Thanks to all. I found the exact sentence; Мой брат хочет жениться на его учительнице. So, both его и своей  can refer to the subject of the sentence?


----------



## Hoax

Not can, but it does mean he wants to marry his own teacher if nothing else is said in the text.


----------



## Apa2001

Thanks, Hoax. So, more context is needed? As a native speaker, how do you understand; Он хочет жениться на его учительнице?


----------



## Hoax

Apa2001 said:


> Thanks, Hoax. So, more context is needed? As a native speaker, how do you understand; Он хочет жениться на его учительнице?



У друга брата такая хорошенькая учительница по русскому, что он хочет жениться на его учительнице. - He wants to marry his friend's teacher.
Он хочет жениться на его учительнице. (no one else is implied, just two persons) - He wants to marry his own teacher.

This is how I would understand it.


----------



## LilianaB

Context is needed. If this was said by somebody whose son goes to school for example, it could mean the father wants to marry his son's teacher, his teacher, meaning his son's. If this is something said in relation to a student it would mean most likely his own teacher. Things like that happen.


----------



## YKYPEH

If there are two persons involved (он[1] and он[2]), then it would be correct to say: "Он[1] хочет жениться на его[2] учительнице. If there is only one person (он[1]), the sentence should be: "Он[1] хочет жениться на своей[1] учительнице."


----------



## LilianaB

According to grammar rules you are right, but people may use it differently in colloquial language, and most likely the person wants to marry his own teacher.


----------



## morzh

YKYPEH said:


> If there are two persons involved (он[1] and он[2]), then it would be correct to say: "Он[1] хочет жениться на его[2] учительнице. If there is only one person (он[1]), the sentence should be: "Он[1] хочет жениться на своей[1] учительнице."
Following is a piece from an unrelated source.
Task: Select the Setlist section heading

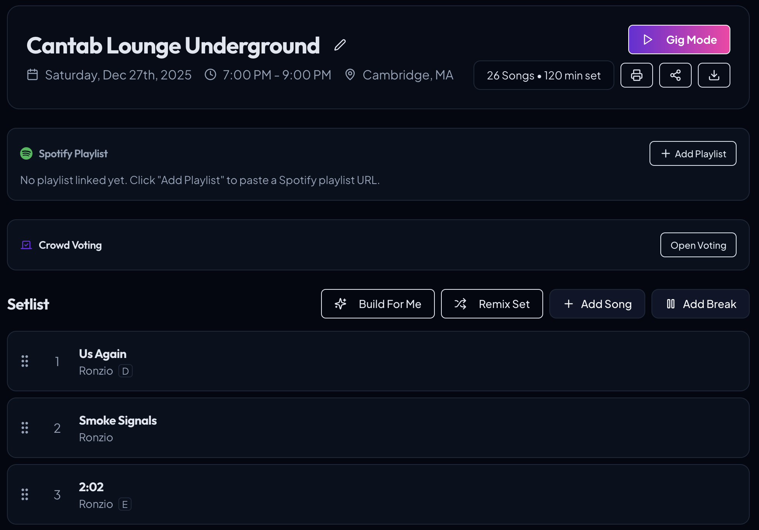Action: click(28, 304)
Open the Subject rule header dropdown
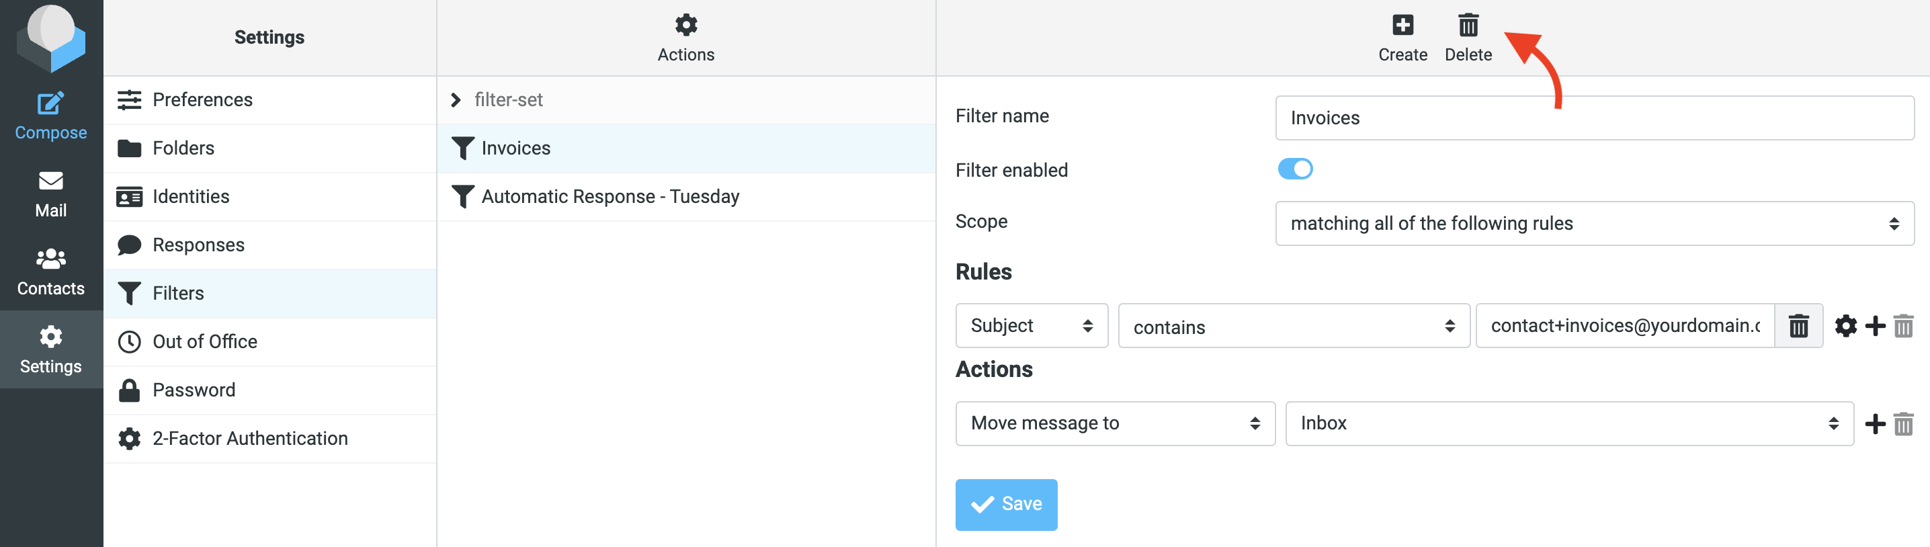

You are correct, but you have to interpret what's been given to you.


----------



## JULLIA

Apa2001 said:


> I found this sentence in a workbook; "Он хочет жениться на его учительнице." This means, he wants to marry his(someone else not his own ) teacher.На своей учительнице  would make it "his own teacher". Do I have this meaning correct?
> Спасибо!


Если учительница учит тебя, то это твоя учительница, и ты хочешь жениться на своей учительнице. А у него своя учительница. Он хочет жениться на своей учительнице.
Если учительница учит твоего друга или подругу, то это его или ее учительница. (...на ее или его учительнице: her or his teacher)
Если в контексте нет упоминаний третьего лица,то можно использовать "его" и "своей". (his teacher and his own teacher)


----------



## Sobakus

I've never heard a phare of this kind to mean "one's own". I can imagine "Они хотят жениться на их (высочества) даме сердца" - this being said about none less than a royal prince, but only that.


----------



## k1ddo

Apa2001 said:


> I found this sentence in a workbook; "Он хочет жениться на его учительнице." This means, he wants to marry his(someone else not his own ) teacher.На своей учительнице  would make it "his own teacher". Do I have this meaning correct?
> Спасибо!


From my point you're absolutely right. "Он хочет жениться на его учительнице" i wouldn't think he would marry his own teacher.


----------



## Albertovna

If he means "his own teacher," "его" is possible, but awkward in the Russian language, to my mind. "Своей" is much better.


----------



## GBTG

I agree with JULLIA


----------



## notreal

Correct Russian is completely unambiguous in this case (compared with, say, Spanish) if one says "своей" then it is about his own teacher; if it is "его", then it's about somebody else's


----------



## LilianaB

Correct grammatical language and speech samples are two different things. My impression is that people would sometimes say его meaning his own. I think in this sentence it means his own. Otherwise it would not make much sense: they would say Mark's, his son's, etc., not just his referring to somebody else's teacher.


----------



## Sobakus

LilianaB said:


> Correct grammatical language and speech samples are two different things. My impression is that people would sometimes say его meaning his own. I think in this sentence it means his own. Otherwise it would not make much sense: they would say Mark's, his son's, etc., not just his referring to somebody else's teacher.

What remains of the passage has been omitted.